SUMMARY OF THE INVENTION
[0008] In view of the above, in order to solve the above problems
and to use the rotor and stator structure of the motor itself to
achieve the effect that the rotor is stably rotated so as to
increase the rotating speed efficiently and to increase the torque
when the motor is operated under the pole, the present invention
provides a motor structure, wherein a stator is respectively
disposed at the internal side and external side of the rotor. Thus,
the pole pushing force or the pole pulling force for the rotor are
generated simultaneously to increase the rotating speed of the
rotor. Moreover, a double stator structure provides a larger
magnetic force to directly increase the torque of the motor.
Besides, a balancing effect is achieved under both the pushing
forces applied to the rotor by the internal and external stators,
which enables the rotor to rotate stably without any offsets.
[0009] The present invention provides a motor structure, which
comprises a housing, a middle rotor, an internal stator, and an
external stator. The middle rotor includes a revolving shaft and an
annular magnetic section that are coaxially fitted to each other.
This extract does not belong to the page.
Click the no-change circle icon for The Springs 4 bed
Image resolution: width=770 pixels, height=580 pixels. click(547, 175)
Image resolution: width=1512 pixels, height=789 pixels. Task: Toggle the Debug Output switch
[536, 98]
The revolving shaft is pivotally mounted at the housing. Just as
the name implies, the annular magnetic section mainly has an
annular structure. A plurality of magnetic segments is circularly
disposed on the annular magnetic section, and the poles of adjacent
magnetic segments are unlike.
[0010] The internal stator is secured to the housing and has a
plurality of magnetic generating sections with the like pole. The
magnetic generating sections are circularly disposed on the
internal side of the annular magnetic section coaxially. Besides,
the magnetic generating sections alternately correspond to the
magnetic segments. The magnetic generating section includes a
pillar and a coil that surrounds the pillar. Moreover, once being
powered on, each magnetic generating section generates a magnetic
field with the like pole.
[0011] Being the same as the internal stator, the external stator
is also secured on the housing. The external stator has a plurality
of magnetic corresponding sections circularly disposed at the
external side of the annular magnetic section coaxially, and
corresponding to the magnetic segments one by one. Meanwhile, a
part of the magnetic corresponding sections correspond to the
magnetic generating sections. The pole of the magnetic
corresponding sections that correspond to the magnetic generating
sections is the same as that of the magnetic generating sections;
and the pole of the other magnetic corresponding sections is
different from that of the magnetic generating sections. Being the
same as the magnetic generating section, the magnetic corresponding
section includes a pillar and a coil that surrounds the pillar.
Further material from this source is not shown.